> **Your objective**:
Extend the piece below on the two parties' federal gun legislation records, picking up right after its last sentence.

Start Passage

I usually deliver a nonpartisan message but we are approaching the midterm elections and voters should be aware that the two parties have a very different record over the last 50 years.  When we look at major pieces of legislation passed at the federal level, the Democrats have supported laws designed to regulate guns to improve public safety and the Republicans have passed laws that have promoted the rights of gun owners, reduced oversight of the gun industry, impeded research on gun violence, and resisted gun regulation.  Let’s look at their records.

democratsGOP

The Democrats:

  • In 1968, after the assassinations of Senator Robert Kennedy and Reverend Martin Luther King, President Lyndon Johnson, a Democrat, signed into law The Gun Control Act of 1968. This comprehensive Act established categories of individuals prohibited from purchasing firearms (many felons, mentally ill individuals, those dishonorably discharged from the military, fugitives, etc.).  The Act also mandated the licensing of those engaged in the business of selling firearms.

 

  • In 1993, President Bill Clinton, a Democrat, signed the Brady Handgun Violence Protection Act. This law, as an interim measure, imposed a five-day waiting period for the purchase of a firearm from a licensed dealer.  The Brady Law also mandated the instant background checks introduced in 1998 to determine whether buyers from a licensed dealer fall in a prohibited category.

 

  • In 1994, President Clinton signed the Assault Weapons Ban of 1994, which prohibited the manufacture of certain semi-automatic weapons defined as assault weapons, as well as high-capacity ammunition magazines.

End Passage
Start Information supplied

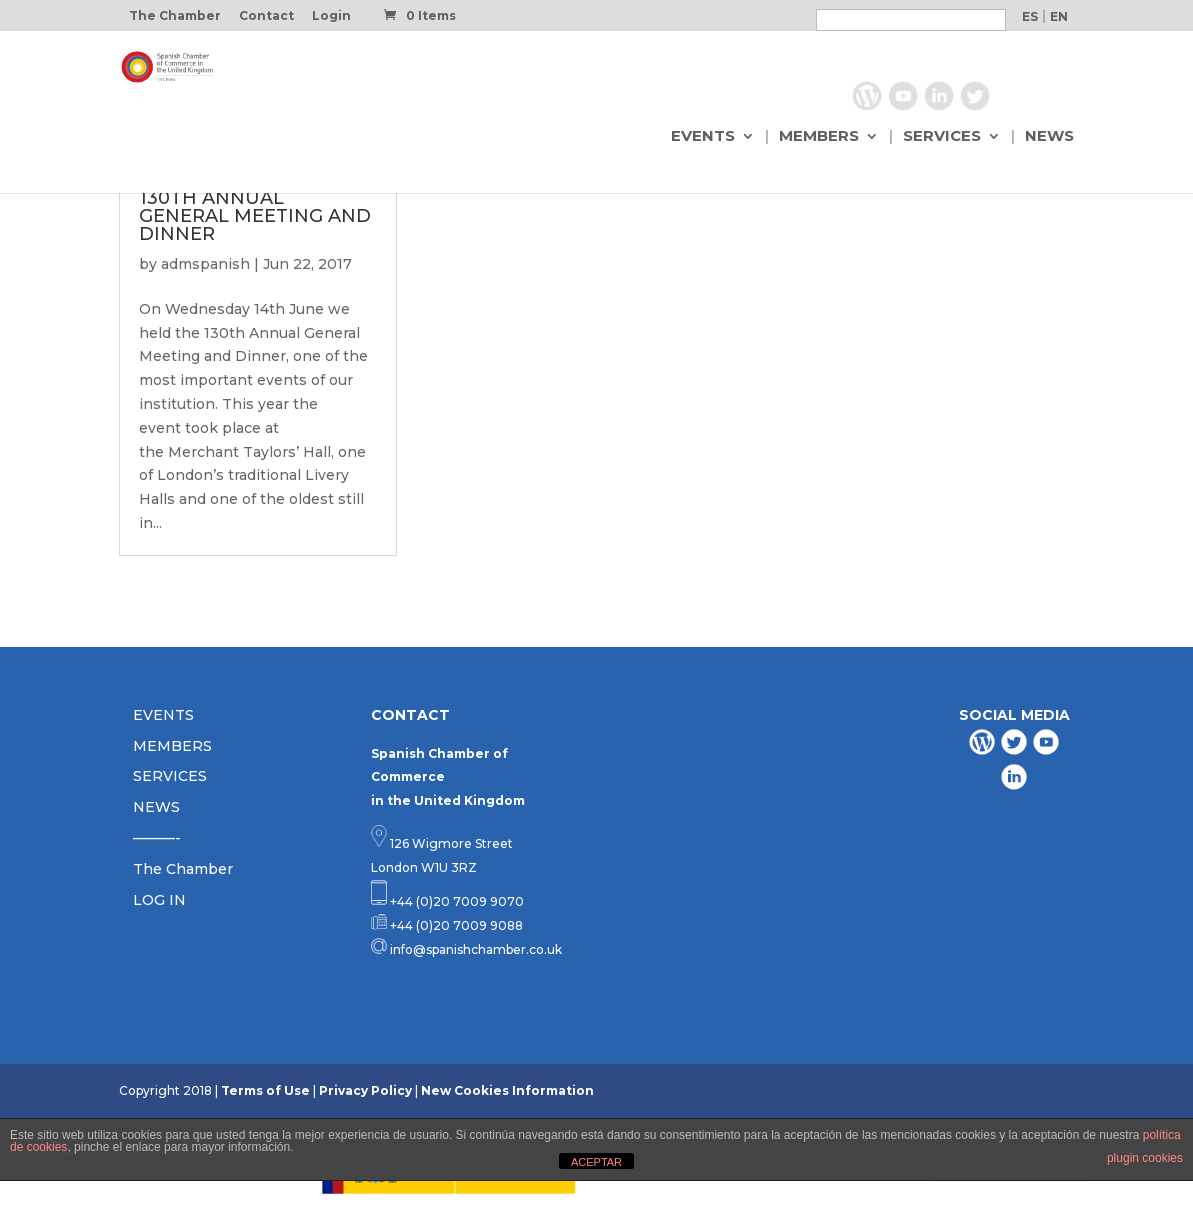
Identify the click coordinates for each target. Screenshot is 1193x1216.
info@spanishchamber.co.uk (474, 949)
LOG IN (159, 900)
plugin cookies (1145, 1158)
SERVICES (942, 137)
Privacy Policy (365, 1090)
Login (331, 16)
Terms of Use (265, 1090)
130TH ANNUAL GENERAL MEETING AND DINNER (255, 216)
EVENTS (703, 137)
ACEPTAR (596, 1162)
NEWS (1049, 137)
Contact (266, 16)
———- (157, 838)
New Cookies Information (507, 1090)
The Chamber (175, 16)
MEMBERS (819, 137)
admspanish (205, 264)
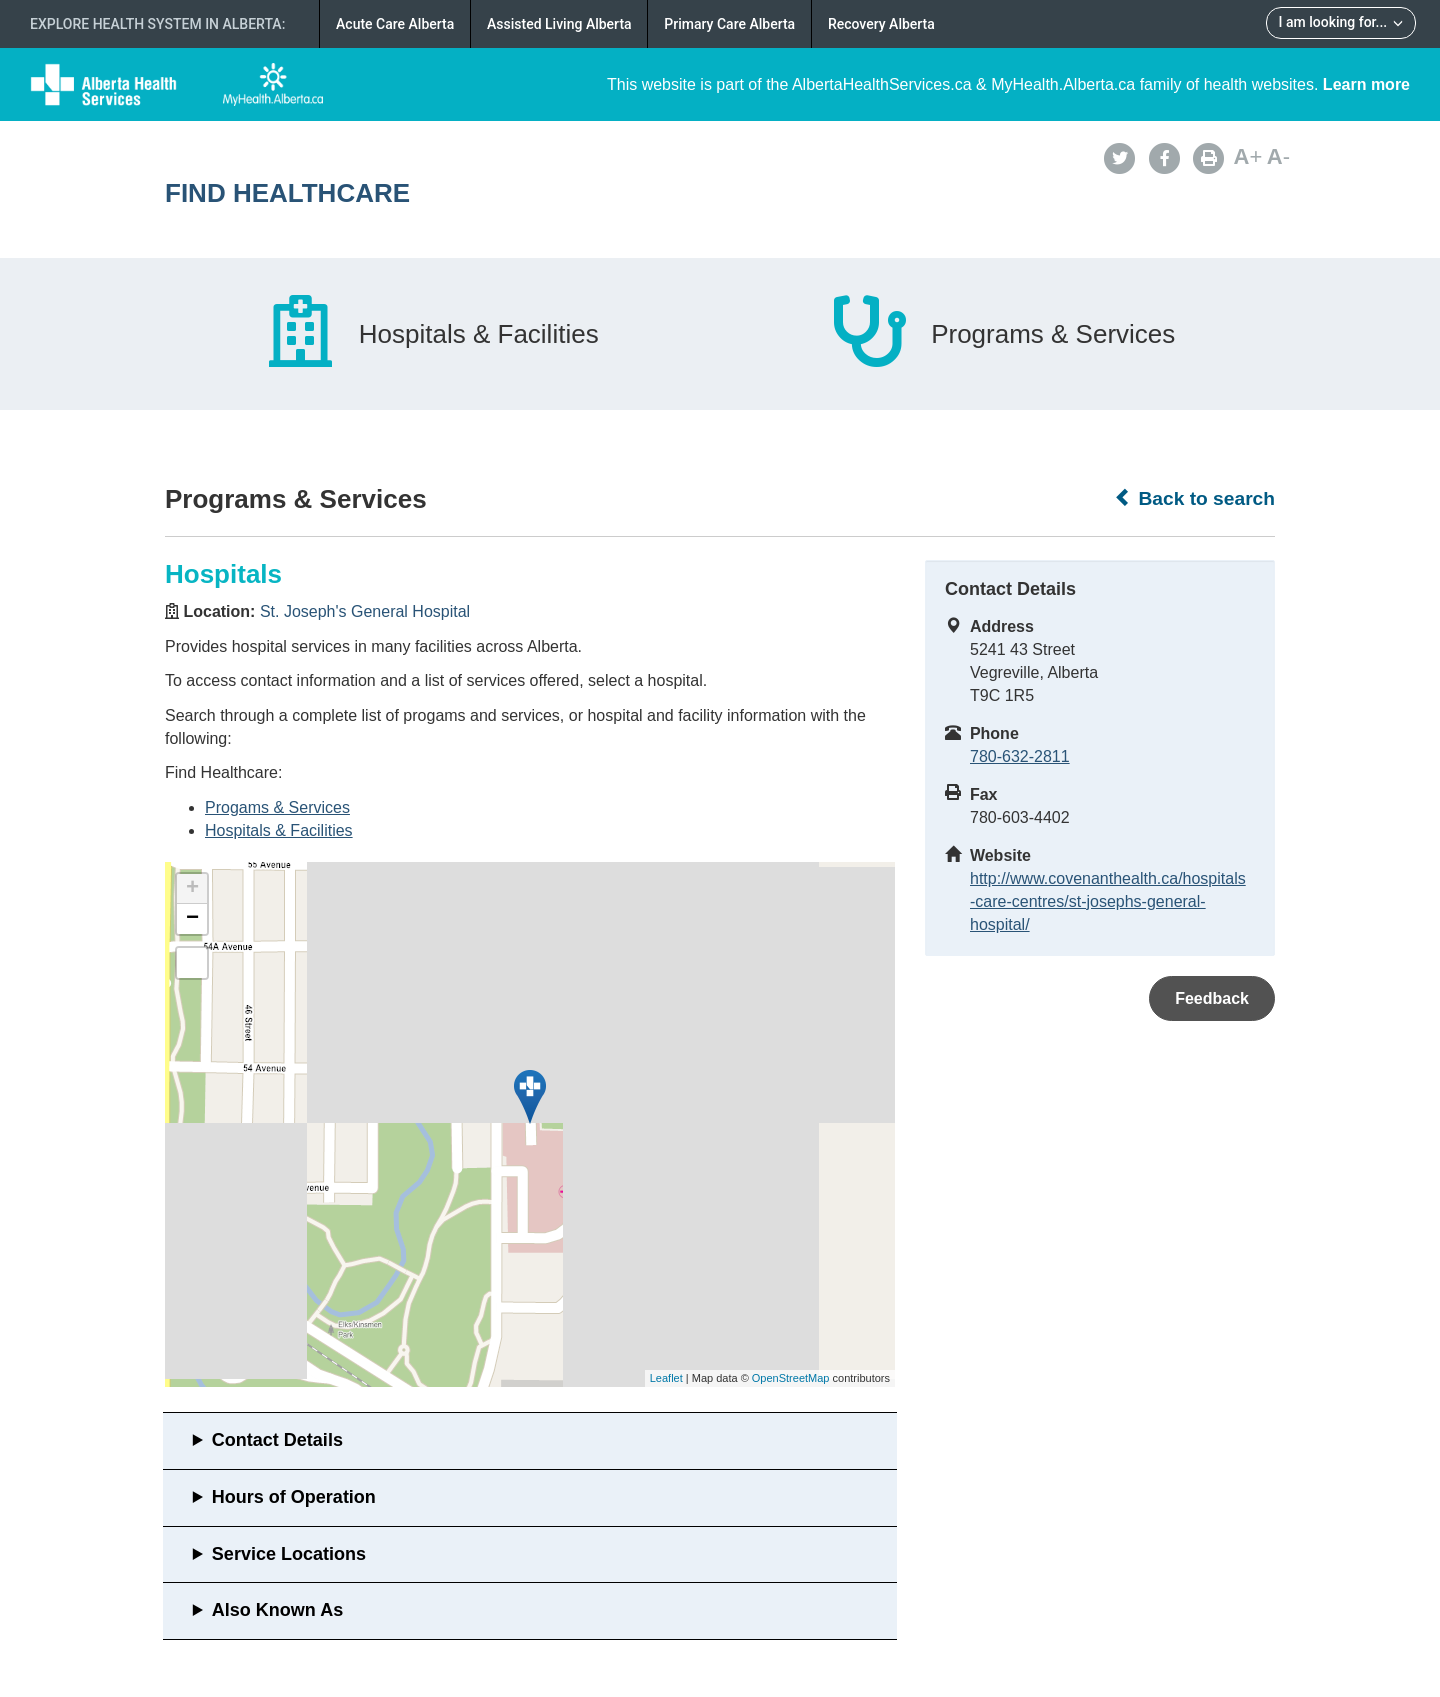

End Information supplied

> **Answer**:
 

  • In 2013, following the horror at Sandy Hook Elementary School in Newtown, Connecticut, President Barak Obama, a Democrat, in what he called “a pretty shameful day for Washington”, saw his proposals to expand criminal background checks to all gun sales, to ban certain assault-style weapons and high-capacity magazines voted down by a Republican-controlled Senate.

 

One exception was Rep. John Dingell, a Michigan Democrat, who, when the Consumer Product Safety Commission was formed in 1972, inserted a provision exempting guns and ammunition from the agency’s oversight.  The CPSC regulates the safety of about 15,000 consumer items, from toys and hair dryers to mattresses and lawn mowers.  Rep. Dingell served on the board of the National Rifle Association.

 

The Republicans:

 

  • In 1986, President Ronald Reagan, a Republican, signed the Firearm Owners Protection Act of 1986. This Act strengthened the rights of gun owners and dealers by prohibiting the development of a gun registry, ending recordkeeping for ammunition, and limiting dealer inspections to one per year.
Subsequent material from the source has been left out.